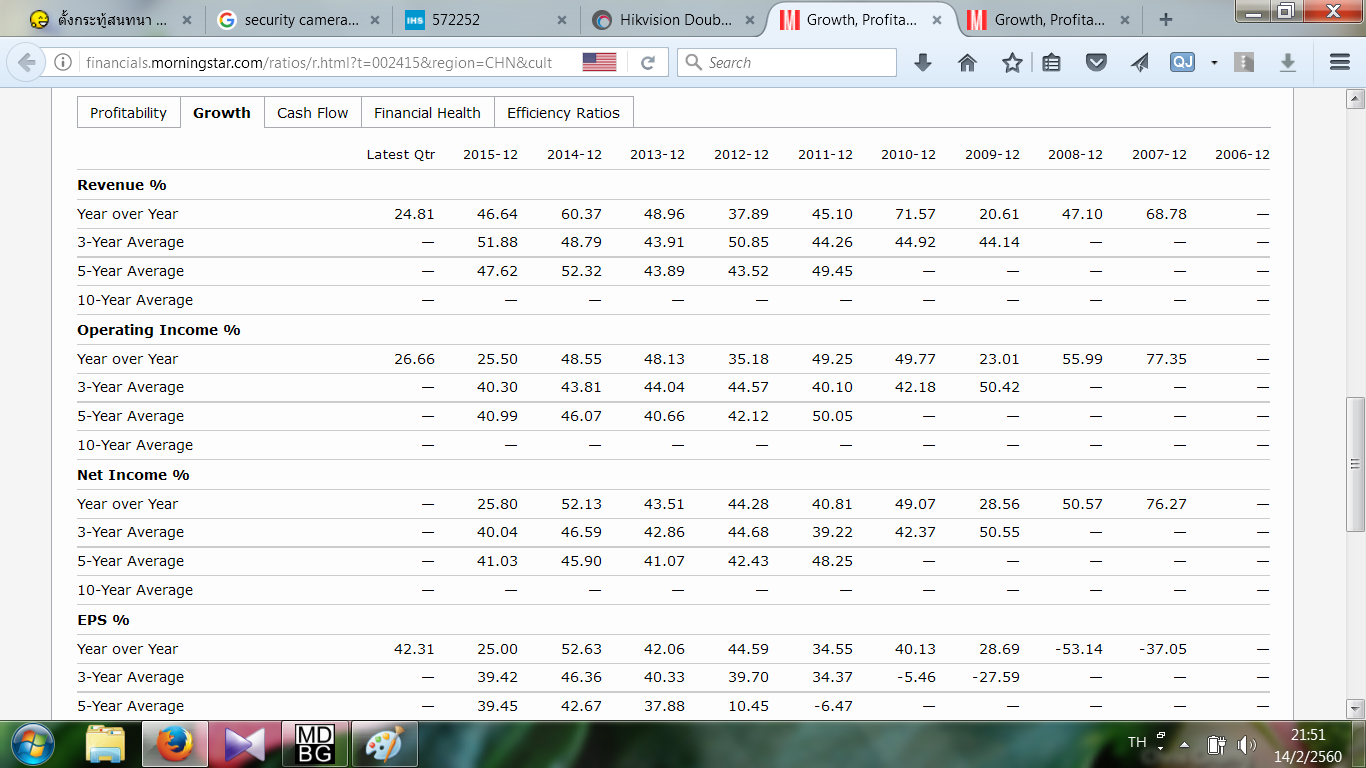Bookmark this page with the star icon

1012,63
+-------+
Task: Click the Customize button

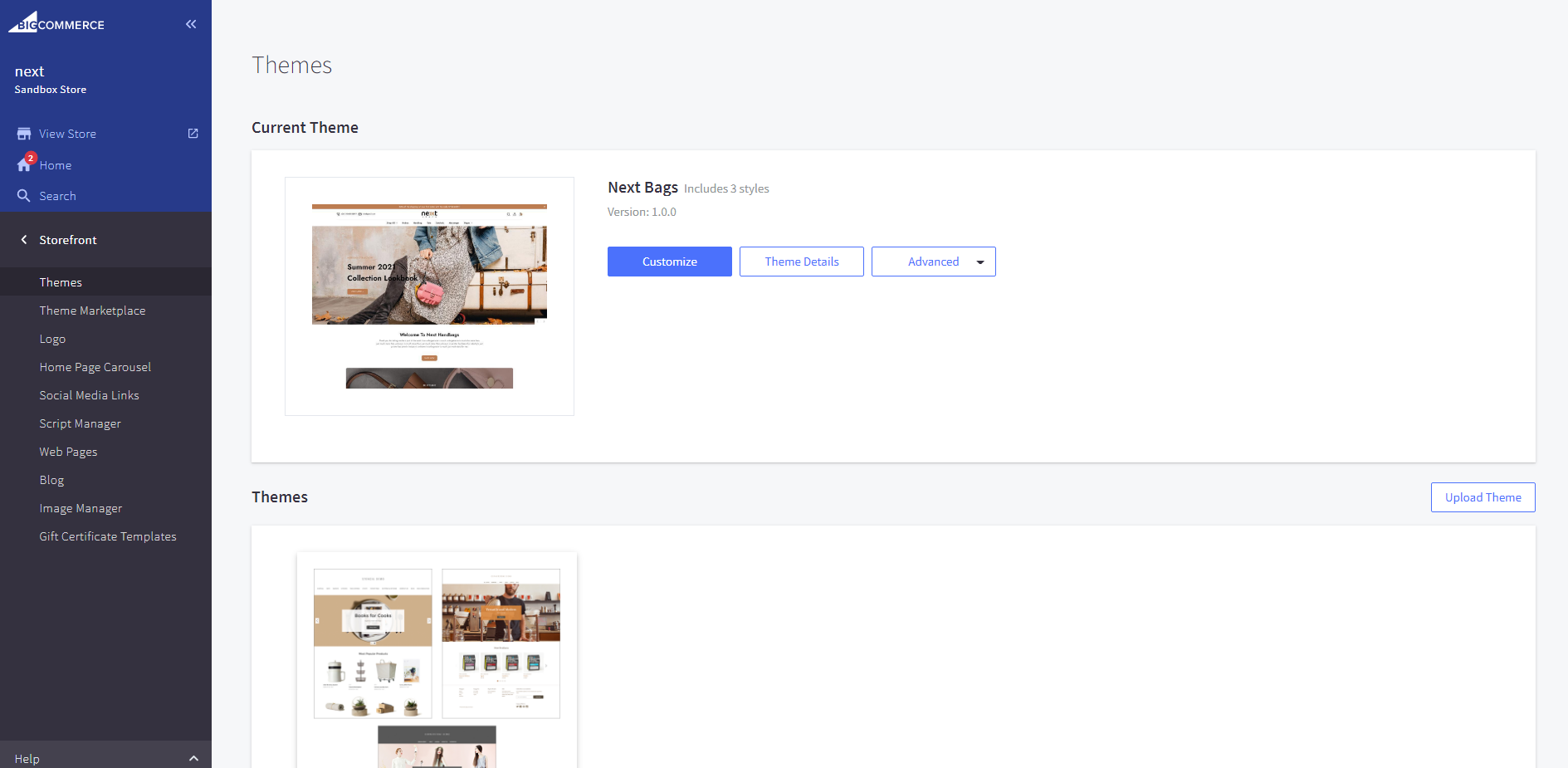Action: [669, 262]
+-------+
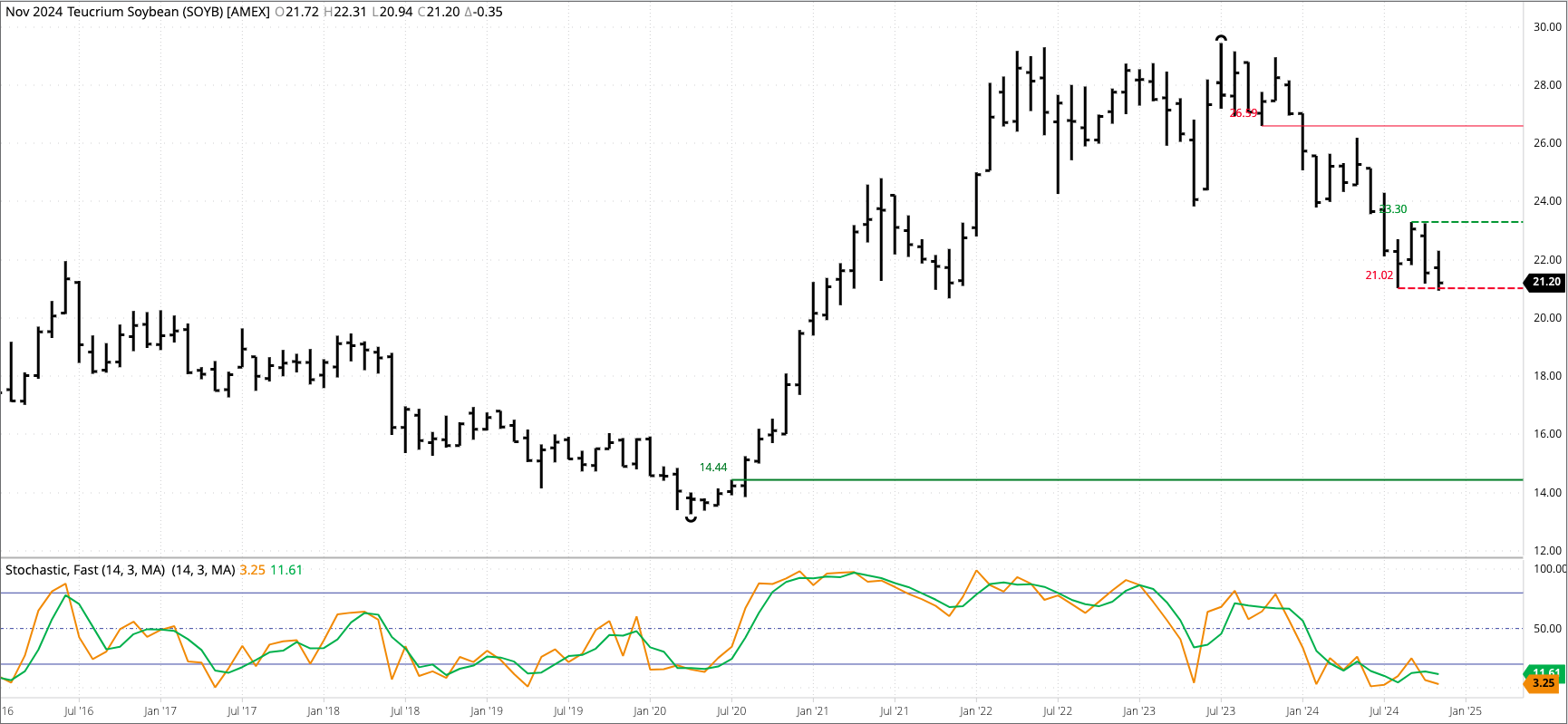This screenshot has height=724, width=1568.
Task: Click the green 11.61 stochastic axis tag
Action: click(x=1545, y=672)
+-------+
Retype the lines from the line with "This screenshot has height=724, width=1568." to the line with "Action: click(x=1545, y=672)", including both of those lines, and leave out the pictures.

### Reply to the task
This screenshot has height=724, width=1568.
Task: Click the green 11.61 stochastic axis tag
Action: click(x=1545, y=672)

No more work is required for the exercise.